- _Items from a data source_
******
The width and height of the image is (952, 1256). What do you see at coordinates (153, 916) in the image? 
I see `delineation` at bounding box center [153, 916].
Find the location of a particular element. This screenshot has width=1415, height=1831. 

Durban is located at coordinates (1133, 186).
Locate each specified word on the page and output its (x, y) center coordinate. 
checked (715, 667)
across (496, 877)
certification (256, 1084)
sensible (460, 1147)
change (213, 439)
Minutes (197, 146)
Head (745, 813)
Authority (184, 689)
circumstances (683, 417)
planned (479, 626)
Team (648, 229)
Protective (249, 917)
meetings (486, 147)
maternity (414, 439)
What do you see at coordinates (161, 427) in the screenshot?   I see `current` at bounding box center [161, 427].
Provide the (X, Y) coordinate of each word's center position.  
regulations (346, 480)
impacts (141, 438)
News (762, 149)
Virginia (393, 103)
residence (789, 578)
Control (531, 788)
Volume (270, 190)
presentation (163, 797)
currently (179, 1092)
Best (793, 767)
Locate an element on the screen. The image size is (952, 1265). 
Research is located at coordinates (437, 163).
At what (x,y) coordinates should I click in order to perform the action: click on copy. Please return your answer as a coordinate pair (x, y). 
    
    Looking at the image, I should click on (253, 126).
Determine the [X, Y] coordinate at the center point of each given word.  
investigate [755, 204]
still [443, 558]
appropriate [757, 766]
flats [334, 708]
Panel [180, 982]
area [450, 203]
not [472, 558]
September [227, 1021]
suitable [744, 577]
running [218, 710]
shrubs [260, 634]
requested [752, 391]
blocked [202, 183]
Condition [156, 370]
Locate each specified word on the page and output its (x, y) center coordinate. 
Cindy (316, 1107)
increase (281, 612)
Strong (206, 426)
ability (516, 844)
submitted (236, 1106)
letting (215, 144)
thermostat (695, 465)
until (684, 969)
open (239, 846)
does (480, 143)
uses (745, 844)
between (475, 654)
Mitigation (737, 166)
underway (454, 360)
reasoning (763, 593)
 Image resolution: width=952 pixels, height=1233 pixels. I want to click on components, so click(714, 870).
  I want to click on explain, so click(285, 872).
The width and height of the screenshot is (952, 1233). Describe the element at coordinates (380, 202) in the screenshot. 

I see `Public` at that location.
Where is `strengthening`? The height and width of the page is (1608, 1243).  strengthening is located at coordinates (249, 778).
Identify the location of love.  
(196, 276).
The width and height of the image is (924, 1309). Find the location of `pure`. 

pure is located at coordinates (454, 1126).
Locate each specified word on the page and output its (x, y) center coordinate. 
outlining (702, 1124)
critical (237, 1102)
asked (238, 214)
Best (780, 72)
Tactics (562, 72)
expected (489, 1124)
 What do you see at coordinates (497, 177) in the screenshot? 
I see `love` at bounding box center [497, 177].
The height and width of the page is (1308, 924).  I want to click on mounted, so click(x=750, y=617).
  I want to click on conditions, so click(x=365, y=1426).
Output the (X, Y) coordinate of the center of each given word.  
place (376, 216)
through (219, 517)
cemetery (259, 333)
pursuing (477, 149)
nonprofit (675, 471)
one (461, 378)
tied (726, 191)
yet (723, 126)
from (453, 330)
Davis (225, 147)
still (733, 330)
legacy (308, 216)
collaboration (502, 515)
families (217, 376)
******
Copy out everything in the records from the line containing "ability (516, 844)" down to the line containing "I want to click on explain, so", including both of those lines, with no changes.

ability (516, 844)
submitted (236, 1106)
letting (215, 144)
thermostat (695, 465)
until (684, 969)
open (239, 846)
does (480, 143)
uses (745, 844)
between (475, 654)
Mitigation (737, 166)
underway (454, 360)
reasoning (763, 593)
 Image resolution: width=952 pixels, height=1233 pixels. I want to click on components, so click(714, 870).
  I want to click on explain, so click(285, 872).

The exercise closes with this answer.